# My AXA Tool Blocks From CDCO



## Buffalo21 (May 29, 2020)

Late last week I ordered a dozen of the #250-101 tool blocks from Frank at CDCO. I got a email that 7 where shipped out on 5/25/20 and the balance was shipped out on 5/26/20. The first batch arrived today, after a little clean up (they were very oily in sealed plastic bags) and my usual change out of the set screws, I use a 8 mm x 1.25 mm x 20 mm square head, full dog point set screw, were now ready for the load up of the tooling that arrived from Glanze Tools, out of India (32.5x CCMT).

Over the years, I bought for me and work, somewhere between 350 and 400 blocks from CDCO, with never an issue, they all fit, were machine square and have worked as intended. Many of them opened up to take either 5/8” or 3/4” tool shanks.


----------



## derf (May 29, 2020)

Seems like the blocks themselves are always good, but the supplied set screws always suck!


----------



## Buffalo21 (May 29, 2020)

I didn’t realize the picture, showed the world, for all to see, my other bad habit, Mt Dew Code Red...........


----------



## silverhawk (May 30, 2020)

Buffalo21 said:


> I didn’t realize the picture, showed the world, for all to see, my other bad habit, Mt Dew Code Red...........


Mine, too. I am a little frustrated that they stopped producing the throwback mountain dew, too, but at least I still have my code red. 

joe


----------



## Buffalo21 (May 30, 2020)

silverhawk said:


> Mine, too. I am a little frustrated that they stopped producing the throwback mountain dew, too, but at least I still have my code red.
> 
> joe



throwback Mt Dew, made with real cane sugar, is very high on my want list, but normally the Code Red and the original are my choices, I’m very wary of the other flavors, as most of them contain Aspartame, Sucralos, or some other artificial sugar. I do not trust them and they all have a terrible aftertaste, if I was looking for a “diet” or reduced calorie beverage, Mt Dew would not be on the list


----------



## NCjeeper (May 30, 2020)
________________________________________
THE PROBLEM :: Transcribe word for word the stretch of the AXA tool block thread that begins at the words "Late last week" and stops after "India (32.5x CCMT).".

INFORMATION SHOWN ::
________________________________________
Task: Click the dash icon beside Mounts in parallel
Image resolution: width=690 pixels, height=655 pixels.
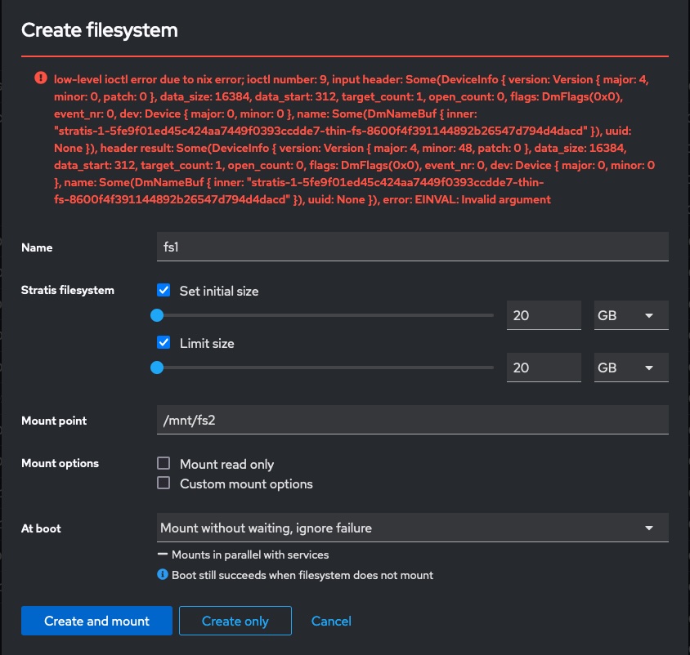Action: [163, 555]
________________________________________
ANSWER ::
Late last week I ordered a dozen of the #250-101 tool blocks from Frank at CDCO. I got a email that 7 where shipped out on 5/25/20 and the balance was shipped out on 5/26/20. The first batch arrived today, after a little clean up (they were very oily in sealed plastic bags) and my usual change out of the set screws, I use a 8 mm x 1.25 mm x 20 mm square head, full dog point set screw, were now ready for the load up of the tooling that arrived from Glanze Tools, out of India (32.5x CCMT).